BRIEF: Filter the entries that follow, copying every line in which the word "agent" appears.

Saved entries
────

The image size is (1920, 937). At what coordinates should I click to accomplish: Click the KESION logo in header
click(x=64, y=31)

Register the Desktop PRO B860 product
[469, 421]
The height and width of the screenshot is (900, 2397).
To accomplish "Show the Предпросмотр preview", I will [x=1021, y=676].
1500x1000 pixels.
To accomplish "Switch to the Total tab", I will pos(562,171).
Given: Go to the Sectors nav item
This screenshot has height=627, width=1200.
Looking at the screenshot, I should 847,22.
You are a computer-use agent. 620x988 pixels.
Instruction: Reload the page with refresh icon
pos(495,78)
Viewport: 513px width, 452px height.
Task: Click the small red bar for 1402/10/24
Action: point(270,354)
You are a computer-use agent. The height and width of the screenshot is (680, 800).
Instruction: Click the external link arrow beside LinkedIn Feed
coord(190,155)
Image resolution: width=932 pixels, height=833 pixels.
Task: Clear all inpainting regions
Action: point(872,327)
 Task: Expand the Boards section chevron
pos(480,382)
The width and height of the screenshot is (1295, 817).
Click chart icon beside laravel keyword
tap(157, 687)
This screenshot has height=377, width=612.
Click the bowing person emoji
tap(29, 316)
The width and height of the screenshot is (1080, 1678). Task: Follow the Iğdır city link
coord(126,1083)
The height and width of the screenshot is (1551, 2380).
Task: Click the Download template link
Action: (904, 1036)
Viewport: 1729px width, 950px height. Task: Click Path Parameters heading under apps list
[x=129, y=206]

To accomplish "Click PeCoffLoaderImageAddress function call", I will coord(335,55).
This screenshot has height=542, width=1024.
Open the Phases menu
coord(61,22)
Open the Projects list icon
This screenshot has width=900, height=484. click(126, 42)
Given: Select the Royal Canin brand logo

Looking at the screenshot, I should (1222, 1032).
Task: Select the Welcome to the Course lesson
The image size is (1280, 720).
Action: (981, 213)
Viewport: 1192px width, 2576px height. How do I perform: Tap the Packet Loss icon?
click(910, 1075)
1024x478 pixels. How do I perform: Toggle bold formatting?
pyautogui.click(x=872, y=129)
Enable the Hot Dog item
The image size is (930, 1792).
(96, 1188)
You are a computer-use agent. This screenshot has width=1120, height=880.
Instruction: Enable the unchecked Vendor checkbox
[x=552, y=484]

────

WORKED SOLUTION:
You are a computer-use agent. 620x988 pixels.
You are a computer-use agent. The height and width of the screenshot is (680, 800).
You are a computer-use agent. This screenshot has width=1120, height=880.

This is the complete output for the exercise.